Tell everyone to bring my dad back now
For the second time: Hostage Elkana Bohbot is 'celebrating' his second birthday in Hamas captivity
Elkana Bohbot turns 27 in Hamas captivity as his wife and son cling to hope.


Rivka Bohbot woke to air raid sirens on Sunday morning, a jarring start to a day already heavy with grief. Today, her husband, Elkana Bohbot, marks his second birthday—his 27th—in Hamas captivity, 534 days after he was kidnapped from the Nova music festival on October 7, 2023. As alarms rattled central Israel, Rivka faced another day without answers, while their six-year-old son, Ram, voiced a plea that’s become his refrain: “Bring my dad back now.”
Elkana’s abduction came during the Hamas attack that killed 1,200 Israelis and saw over 200 taken hostage, igniting a war that still grips the nation. A festivalgoer who stayed behind to help evacuate others, he’s one of 59 captives still held. For Rivka, this birthday isn’t a celebration—it’s a stark reminder of a government that’s failed to bring him home. “A morning I can sum up in one word: disgrace,” she told Niv Raskin on Morning News. “My son woke up terrified, afraid to go into the stairwell. And my husband is still in captivity.”

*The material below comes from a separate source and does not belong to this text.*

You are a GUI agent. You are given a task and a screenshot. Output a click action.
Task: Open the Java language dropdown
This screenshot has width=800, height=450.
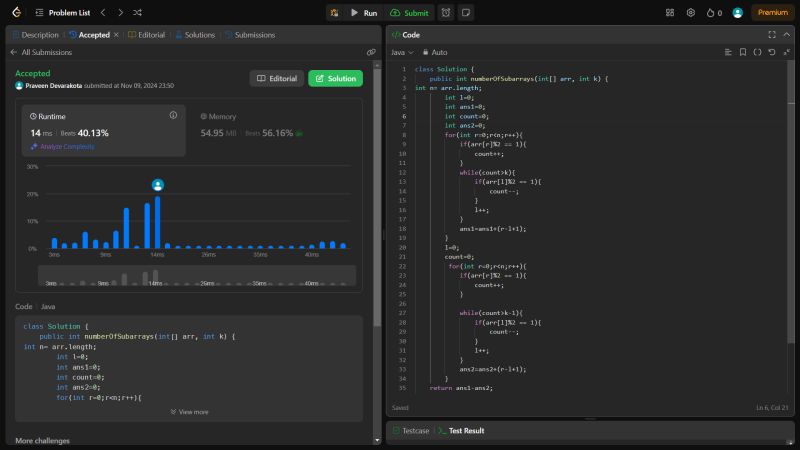[401, 51]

A Rollercoaster of Hope and Despair
Rivka described the family’s ordeal. “It’s a rollercoaster,” she said. “Moments of waiting, moments of hope like during deals, and moments of uncertainty when we’re falling. Every day is Russian roulette.” Yesterday, she stood with relatives at Hostages Square in Tel Aviv, not cutting a cake but passing a message into the void, hoping Elkana might somehow hear it. “It’s not a normal birthday,” she said. “I think he knows it’s his birthday—testimonies say they’re aware of dates.”
The family has clung to scraps of hope. In February, returned captives delivered a sign of life—a personal message and a song Elkana dedicated to Rivka. But today, she’s in the dark about his condition. “I don’t know how he is,” she admitted. “We know that every time a deal falls apart, they suffer more—less food, more abuse.” A deal signed months ago collapsed, leaving her reliant on media updates like the rest of Israel. “It hurts,” she said. “We’re helpless, but we won’t give up.”
A Child’s Longing
Ram, now six, has grown up in his father’s absence, his language skills blossoming despite the trauma. “When Elkana was kidnapped, Ram struggled to speak—he heard Hebrew and Spanish,” Rivka explained. “Now he mentions Dad all the time.” She asked if he’d join her at the rally; he declined, instead tasking her with a mission: “Tell everyone to bring my dad back now.” Explaining captivity to a child is agonizing. “I needed him to know Dad’s kidnapped in Gaza,” she said. “It’s hard to keep shaking a kid with expectations. He tells his friends his dad’s a hostage without grasping what it means.”
Rivka’s resolve is steel-clad. “We’ll keep fighting,” she vowed, drawing strength from families reunited with loved ones at yesterday’s rally. “They’re with us until the last hostage. They know how much those still there, including my husband, are suffering.” As sirens faded and another day without Elkana began, her words hung heavy: a mother’s plea, a wife’s defiance, and a nation’s unresolved wound, etched into a birthday no one can celebrate.
Channel 12 contributed to this article.